18-DEC-2005
The Rakhine State of Burma, bordering Bangladesh, is inhabited by two main ethnic communities, the Rakhine Buddhist and the Rohingya Muslims. This Muslim minority (approx. 1.4 million), is ethnically and religiously related to the southern Bangladesh. Present in Burma since at least the twelfth century, this minority coexisted relatively peacefully with the Rakhine Buddhists. But after Burma’s independence in 1948, Muslims carried out an unsuccessful armed rebellion demanding an independent state within the Union of Burma.
18-NOV-2005
This resulted in a backlash against the Muslims residents of Arakan. The government efforts to drive them out of Burma, starting with the denial of citizenship. They need authorization to travel outside of their villages, their land is confiscated by the government for use by Buddhist settlers, their mosques are destroyed by the military and they are routinely subjected to forced labor. Facing this continuous persecution, the Rohingya have escaped to Bangladesh in large numbers, with the biggest influx in 1991 and 1992, when about 250,000 of them crossed the border.
18-DEC-2005
Yet trough UNHCR intervention and since the Bangladesh has rejected any possibility of reintegration for the Rohingya, more than 240,000 refugees have returned to Burma.
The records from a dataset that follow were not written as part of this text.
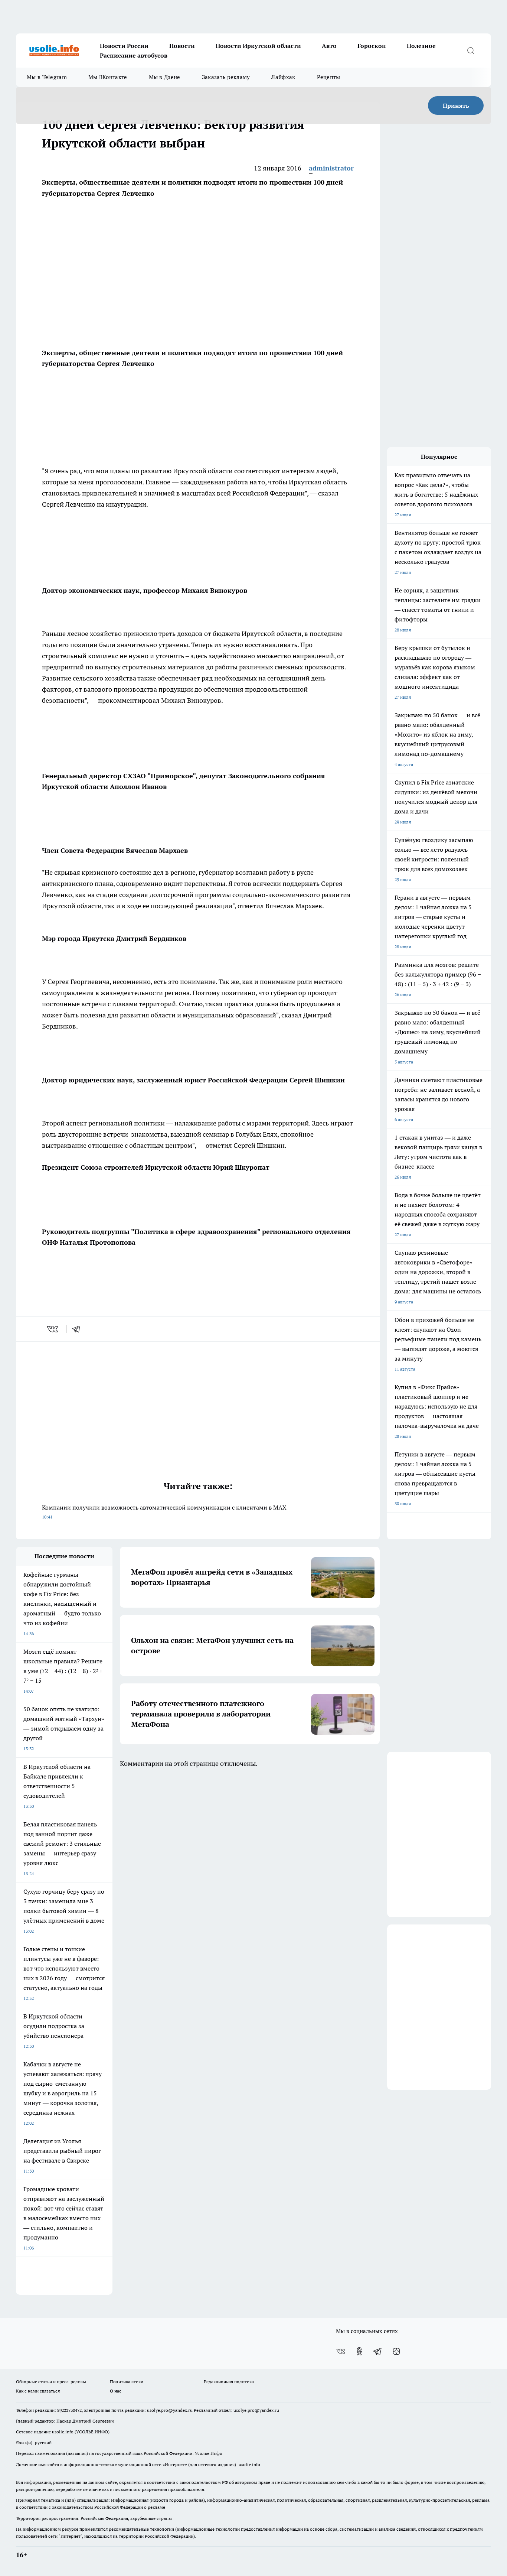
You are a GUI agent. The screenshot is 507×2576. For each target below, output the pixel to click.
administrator (331, 168)
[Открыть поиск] (470, 50)
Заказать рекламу (226, 77)
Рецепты (328, 77)
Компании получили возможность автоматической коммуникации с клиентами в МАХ (164, 1512)
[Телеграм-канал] (378, 2351)
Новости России (124, 45)
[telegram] (78, 1329)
But these refugees who make it to Burma find conditions there worst as before: violence, intimidation systematic contribution practices, compulsory labour, no freedom of movement, no freedom of religion. 90% of the returnees population is landless, 80% of them are illiterate, 64% of the children under 5 suffer from chronic malnutrition and a lack of proper health care has led to an infant mortality rate which is four times the Myanmar average.